### Activity
Start at the line below containing "This screenshot has width=750, height=400." and stop at the line containing "Select the CheckedListBox". Repeat every line of that stretch exactly, and nothing outside it.

(Stored dataset items)

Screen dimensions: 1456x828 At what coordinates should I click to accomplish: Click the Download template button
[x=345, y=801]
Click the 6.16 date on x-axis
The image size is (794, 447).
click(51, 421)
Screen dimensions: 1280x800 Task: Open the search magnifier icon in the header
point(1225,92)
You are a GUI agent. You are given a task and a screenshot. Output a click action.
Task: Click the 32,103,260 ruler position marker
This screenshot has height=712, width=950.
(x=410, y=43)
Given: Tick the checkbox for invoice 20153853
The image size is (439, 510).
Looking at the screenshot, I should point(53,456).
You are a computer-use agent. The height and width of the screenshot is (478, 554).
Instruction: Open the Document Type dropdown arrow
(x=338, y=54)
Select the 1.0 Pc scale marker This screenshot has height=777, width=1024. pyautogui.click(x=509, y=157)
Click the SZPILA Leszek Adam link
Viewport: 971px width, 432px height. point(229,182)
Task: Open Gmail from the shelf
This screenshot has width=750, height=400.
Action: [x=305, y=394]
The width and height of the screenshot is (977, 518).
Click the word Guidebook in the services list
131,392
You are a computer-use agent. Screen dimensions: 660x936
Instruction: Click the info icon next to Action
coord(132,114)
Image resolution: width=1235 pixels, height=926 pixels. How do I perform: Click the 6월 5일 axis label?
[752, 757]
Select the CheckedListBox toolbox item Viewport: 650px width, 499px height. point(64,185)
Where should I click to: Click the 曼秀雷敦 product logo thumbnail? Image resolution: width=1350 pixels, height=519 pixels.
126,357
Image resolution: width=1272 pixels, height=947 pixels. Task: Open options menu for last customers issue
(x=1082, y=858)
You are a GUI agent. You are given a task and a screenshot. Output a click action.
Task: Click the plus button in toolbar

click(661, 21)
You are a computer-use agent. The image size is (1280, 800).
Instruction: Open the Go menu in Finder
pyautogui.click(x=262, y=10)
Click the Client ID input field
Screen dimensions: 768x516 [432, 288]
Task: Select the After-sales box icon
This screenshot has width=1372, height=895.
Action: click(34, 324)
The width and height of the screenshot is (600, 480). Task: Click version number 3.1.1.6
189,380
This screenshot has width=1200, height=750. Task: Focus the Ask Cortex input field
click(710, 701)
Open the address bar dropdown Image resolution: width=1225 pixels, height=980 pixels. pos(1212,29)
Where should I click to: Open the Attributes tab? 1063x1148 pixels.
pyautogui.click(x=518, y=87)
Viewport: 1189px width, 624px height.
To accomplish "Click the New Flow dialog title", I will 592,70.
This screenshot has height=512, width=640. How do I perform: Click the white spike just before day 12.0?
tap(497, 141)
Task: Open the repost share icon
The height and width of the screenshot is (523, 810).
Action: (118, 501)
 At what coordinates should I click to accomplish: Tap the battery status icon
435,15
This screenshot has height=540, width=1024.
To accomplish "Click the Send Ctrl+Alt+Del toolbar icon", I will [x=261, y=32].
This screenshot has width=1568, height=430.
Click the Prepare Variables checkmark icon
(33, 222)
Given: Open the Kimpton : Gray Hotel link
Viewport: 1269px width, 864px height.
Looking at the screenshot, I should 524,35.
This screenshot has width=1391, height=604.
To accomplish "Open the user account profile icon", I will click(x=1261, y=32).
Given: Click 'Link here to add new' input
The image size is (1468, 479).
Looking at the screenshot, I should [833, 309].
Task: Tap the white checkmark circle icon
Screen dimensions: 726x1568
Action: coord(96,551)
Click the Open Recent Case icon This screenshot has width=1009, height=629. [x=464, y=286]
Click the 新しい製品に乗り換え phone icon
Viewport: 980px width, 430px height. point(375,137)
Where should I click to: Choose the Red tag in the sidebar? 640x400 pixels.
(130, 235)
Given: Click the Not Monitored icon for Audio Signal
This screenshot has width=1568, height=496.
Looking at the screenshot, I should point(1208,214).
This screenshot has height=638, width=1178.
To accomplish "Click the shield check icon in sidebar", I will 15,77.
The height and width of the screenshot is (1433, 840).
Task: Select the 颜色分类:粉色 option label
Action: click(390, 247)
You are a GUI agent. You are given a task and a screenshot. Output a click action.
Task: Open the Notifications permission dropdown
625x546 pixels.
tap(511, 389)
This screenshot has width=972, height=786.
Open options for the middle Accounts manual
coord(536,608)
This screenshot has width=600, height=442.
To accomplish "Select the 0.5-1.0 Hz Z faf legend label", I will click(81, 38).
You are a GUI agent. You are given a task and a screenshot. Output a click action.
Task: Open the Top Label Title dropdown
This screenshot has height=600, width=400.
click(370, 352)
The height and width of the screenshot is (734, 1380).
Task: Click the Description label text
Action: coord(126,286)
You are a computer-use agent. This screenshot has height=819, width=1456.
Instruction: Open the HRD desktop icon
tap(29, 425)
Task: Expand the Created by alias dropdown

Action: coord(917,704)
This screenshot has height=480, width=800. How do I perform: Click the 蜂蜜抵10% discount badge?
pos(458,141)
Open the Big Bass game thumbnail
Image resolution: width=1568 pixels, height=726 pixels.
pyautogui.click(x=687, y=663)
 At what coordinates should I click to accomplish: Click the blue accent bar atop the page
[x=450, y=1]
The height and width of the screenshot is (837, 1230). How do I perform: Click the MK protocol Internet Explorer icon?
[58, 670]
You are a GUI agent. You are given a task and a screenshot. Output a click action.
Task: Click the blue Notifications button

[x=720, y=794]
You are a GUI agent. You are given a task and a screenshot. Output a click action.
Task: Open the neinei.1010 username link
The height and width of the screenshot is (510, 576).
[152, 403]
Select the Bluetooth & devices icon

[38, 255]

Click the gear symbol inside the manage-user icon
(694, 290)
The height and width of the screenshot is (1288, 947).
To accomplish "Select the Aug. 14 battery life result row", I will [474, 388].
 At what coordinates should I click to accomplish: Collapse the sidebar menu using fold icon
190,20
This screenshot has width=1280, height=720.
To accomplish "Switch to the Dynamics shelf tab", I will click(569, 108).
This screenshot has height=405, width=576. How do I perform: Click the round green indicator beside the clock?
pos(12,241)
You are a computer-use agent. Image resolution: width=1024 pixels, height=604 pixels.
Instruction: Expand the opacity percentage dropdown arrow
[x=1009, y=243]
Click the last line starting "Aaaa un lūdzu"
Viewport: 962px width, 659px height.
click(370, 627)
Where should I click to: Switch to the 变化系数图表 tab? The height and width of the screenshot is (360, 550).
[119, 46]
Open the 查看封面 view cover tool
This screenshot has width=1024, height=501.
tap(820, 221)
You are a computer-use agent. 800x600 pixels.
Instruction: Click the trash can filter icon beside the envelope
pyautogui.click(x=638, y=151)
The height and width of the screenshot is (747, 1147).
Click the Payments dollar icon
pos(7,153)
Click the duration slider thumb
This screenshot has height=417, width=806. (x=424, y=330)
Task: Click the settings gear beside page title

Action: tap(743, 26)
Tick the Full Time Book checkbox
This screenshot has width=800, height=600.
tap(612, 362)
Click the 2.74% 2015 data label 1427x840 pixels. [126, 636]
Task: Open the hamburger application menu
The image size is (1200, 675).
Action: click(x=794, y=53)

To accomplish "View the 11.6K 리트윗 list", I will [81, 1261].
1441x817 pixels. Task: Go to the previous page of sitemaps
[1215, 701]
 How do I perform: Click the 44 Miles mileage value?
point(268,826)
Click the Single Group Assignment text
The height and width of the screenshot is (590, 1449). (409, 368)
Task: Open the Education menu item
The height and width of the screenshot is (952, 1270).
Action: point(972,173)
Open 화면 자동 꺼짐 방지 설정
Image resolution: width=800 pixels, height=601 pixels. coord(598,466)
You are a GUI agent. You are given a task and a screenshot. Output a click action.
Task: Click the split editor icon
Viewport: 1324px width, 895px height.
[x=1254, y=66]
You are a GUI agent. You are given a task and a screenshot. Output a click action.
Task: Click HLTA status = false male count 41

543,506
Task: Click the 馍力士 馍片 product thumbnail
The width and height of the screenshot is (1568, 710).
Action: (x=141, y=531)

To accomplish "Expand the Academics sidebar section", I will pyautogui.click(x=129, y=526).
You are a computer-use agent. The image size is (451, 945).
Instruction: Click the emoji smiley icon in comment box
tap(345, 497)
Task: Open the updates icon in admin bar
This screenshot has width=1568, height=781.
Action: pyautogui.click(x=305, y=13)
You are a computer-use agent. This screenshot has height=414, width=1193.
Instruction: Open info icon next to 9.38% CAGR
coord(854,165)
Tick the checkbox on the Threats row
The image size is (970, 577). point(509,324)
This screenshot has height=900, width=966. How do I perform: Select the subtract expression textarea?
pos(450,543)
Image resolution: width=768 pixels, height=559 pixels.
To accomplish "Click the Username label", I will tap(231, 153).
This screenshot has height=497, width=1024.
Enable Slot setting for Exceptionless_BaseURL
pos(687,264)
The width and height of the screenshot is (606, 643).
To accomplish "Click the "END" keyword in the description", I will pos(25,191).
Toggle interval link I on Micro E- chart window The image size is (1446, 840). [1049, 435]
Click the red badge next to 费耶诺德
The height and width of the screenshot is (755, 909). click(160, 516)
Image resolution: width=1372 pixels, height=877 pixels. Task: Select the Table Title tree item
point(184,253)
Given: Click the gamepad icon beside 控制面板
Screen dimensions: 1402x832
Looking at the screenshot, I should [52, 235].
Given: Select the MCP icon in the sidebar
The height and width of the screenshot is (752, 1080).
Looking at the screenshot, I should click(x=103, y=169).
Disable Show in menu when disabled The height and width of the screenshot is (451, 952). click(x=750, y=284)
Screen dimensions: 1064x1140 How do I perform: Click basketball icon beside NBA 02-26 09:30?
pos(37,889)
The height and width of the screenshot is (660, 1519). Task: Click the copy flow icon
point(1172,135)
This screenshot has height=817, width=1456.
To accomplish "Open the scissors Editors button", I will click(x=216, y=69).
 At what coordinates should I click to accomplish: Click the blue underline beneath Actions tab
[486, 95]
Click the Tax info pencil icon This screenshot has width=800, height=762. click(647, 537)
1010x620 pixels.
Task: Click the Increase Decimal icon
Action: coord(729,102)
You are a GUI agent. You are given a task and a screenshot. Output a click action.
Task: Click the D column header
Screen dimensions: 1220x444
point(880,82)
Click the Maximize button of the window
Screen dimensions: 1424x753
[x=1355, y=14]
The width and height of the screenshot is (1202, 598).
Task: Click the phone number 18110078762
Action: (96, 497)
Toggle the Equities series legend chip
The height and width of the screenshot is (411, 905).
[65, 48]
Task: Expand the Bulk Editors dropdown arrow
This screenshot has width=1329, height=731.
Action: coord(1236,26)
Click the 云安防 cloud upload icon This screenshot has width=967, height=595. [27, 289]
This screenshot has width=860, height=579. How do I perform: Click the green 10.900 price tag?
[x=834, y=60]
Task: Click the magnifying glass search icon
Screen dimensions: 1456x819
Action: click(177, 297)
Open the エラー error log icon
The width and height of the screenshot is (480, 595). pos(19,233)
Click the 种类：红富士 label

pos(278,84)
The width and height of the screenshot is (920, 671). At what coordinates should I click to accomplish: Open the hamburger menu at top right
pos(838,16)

### Result
This screenshot has width=750, height=400.
Action: [x=305, y=394]
The width and height of the screenshot is (977, 518).
Click the word Guidebook in the services list
131,392
You are a computer-use agent. Screen dimensions: 660x936
Instruction: Click the info icon next to Action
coord(132,114)
Image resolution: width=1235 pixels, height=926 pixels. How do I perform: Click the 6월 5일 axis label?
[752, 757]
Select the CheckedListBox toolbox item Viewport: 650px width, 499px height. point(64,185)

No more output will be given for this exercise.